Water Sorption in Nanoporous Carbon Electrode Materials

Carbide derived carbon (CDC) has garnered much attention as a supercapacitor electrode material. A unique feature of CDC is it's fine-tuned pore size in the subnanometer range, which depends on the initial carbide (TiC) and annealing conditions. Water can enter TiC-CDC pores and give filling fractions in excess of 0.6 g/g (H$_{\mathrm{2}}$O/C). Recent reports of water's diffusional dynamics dependence on CDC pore size indicate confinement effects similar to observed in pores of 16 Angstroms. Though other studies have gleaned insights into the porous structure of CDC, there is currently no direct structural information on the sorption of water at intermediate stages between completely empty and full.
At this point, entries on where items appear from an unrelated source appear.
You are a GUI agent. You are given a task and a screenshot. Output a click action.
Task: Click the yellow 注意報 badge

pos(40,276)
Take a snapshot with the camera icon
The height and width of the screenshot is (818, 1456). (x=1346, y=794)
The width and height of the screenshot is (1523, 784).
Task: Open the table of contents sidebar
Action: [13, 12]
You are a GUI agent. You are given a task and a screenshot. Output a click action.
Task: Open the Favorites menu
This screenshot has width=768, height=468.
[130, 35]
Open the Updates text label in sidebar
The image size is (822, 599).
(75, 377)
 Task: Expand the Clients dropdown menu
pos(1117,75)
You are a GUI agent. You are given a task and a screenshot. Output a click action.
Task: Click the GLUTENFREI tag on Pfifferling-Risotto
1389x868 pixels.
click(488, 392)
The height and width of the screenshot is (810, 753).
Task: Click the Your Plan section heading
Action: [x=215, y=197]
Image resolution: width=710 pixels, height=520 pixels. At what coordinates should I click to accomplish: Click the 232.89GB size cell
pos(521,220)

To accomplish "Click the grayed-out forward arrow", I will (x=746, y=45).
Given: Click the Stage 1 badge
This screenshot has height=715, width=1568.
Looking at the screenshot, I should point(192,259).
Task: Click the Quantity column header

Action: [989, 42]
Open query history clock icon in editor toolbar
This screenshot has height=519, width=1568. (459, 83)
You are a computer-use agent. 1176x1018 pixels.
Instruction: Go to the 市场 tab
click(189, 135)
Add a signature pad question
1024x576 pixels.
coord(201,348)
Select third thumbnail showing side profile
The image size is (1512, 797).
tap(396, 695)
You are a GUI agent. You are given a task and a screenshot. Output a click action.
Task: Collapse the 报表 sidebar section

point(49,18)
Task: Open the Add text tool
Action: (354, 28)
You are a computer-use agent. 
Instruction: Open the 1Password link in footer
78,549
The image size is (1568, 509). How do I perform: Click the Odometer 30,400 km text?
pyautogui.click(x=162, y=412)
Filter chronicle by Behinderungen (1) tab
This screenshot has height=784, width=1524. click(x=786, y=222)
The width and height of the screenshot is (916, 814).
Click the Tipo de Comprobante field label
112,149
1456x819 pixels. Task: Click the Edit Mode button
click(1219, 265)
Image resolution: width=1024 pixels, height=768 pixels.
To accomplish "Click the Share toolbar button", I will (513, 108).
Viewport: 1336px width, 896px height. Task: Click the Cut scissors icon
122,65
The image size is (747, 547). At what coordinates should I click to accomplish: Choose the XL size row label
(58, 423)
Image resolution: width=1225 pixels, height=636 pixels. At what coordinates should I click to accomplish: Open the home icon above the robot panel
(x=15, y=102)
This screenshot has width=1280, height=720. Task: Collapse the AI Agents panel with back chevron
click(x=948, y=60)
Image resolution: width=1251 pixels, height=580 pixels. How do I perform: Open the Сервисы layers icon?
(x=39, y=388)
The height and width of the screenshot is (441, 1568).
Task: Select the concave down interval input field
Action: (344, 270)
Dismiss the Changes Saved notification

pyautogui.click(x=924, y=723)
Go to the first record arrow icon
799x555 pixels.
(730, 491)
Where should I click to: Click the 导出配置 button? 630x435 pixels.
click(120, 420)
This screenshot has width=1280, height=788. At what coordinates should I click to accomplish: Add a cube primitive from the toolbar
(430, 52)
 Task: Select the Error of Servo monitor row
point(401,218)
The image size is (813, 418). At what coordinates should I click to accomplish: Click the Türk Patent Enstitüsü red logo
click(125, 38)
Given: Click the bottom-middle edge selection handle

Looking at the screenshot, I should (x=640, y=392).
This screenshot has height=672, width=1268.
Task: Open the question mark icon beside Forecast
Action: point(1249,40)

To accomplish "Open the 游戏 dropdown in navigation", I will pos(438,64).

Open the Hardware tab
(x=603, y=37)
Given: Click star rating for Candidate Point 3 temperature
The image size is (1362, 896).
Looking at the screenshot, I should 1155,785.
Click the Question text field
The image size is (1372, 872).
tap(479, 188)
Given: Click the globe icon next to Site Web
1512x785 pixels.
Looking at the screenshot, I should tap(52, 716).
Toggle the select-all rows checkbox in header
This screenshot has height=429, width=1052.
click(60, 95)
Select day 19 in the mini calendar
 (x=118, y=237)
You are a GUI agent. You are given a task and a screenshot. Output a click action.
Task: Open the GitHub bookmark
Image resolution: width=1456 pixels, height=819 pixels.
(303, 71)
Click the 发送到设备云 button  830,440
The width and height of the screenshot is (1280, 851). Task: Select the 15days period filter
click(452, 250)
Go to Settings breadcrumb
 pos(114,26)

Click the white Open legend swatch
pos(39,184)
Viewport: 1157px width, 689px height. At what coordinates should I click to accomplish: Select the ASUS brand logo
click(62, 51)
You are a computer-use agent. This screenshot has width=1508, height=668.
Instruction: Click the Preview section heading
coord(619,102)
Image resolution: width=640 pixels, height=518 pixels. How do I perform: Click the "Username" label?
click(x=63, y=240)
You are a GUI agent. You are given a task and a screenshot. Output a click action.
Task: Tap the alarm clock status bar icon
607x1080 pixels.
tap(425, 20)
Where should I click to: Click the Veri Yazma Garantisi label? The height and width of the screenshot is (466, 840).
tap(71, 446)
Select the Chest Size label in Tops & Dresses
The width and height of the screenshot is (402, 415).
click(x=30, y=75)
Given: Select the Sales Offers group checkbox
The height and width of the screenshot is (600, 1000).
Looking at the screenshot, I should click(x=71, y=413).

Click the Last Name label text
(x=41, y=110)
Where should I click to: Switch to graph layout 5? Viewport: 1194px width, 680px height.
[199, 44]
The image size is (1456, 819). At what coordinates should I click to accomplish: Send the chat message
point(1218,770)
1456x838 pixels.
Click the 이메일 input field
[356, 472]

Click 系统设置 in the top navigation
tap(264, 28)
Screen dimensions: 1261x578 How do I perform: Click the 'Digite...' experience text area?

Small-angle neutron scattering (SANS) was used to find to what degree pores are filled with water (D$_{\mathrm{2}}$O) at intermediate stages of loading for four TiC-CDC powders, each with different pore size distributions. We present models being developed to reproduce the SANS data and extract information on 1) the structure of CDC, consisting of subnanometer and meso-pores, 2) the kinetics of water sorption in porous media. Being relevant to fundamental studies of water in confinement for its role in supercapacitors, which is still not fully understood.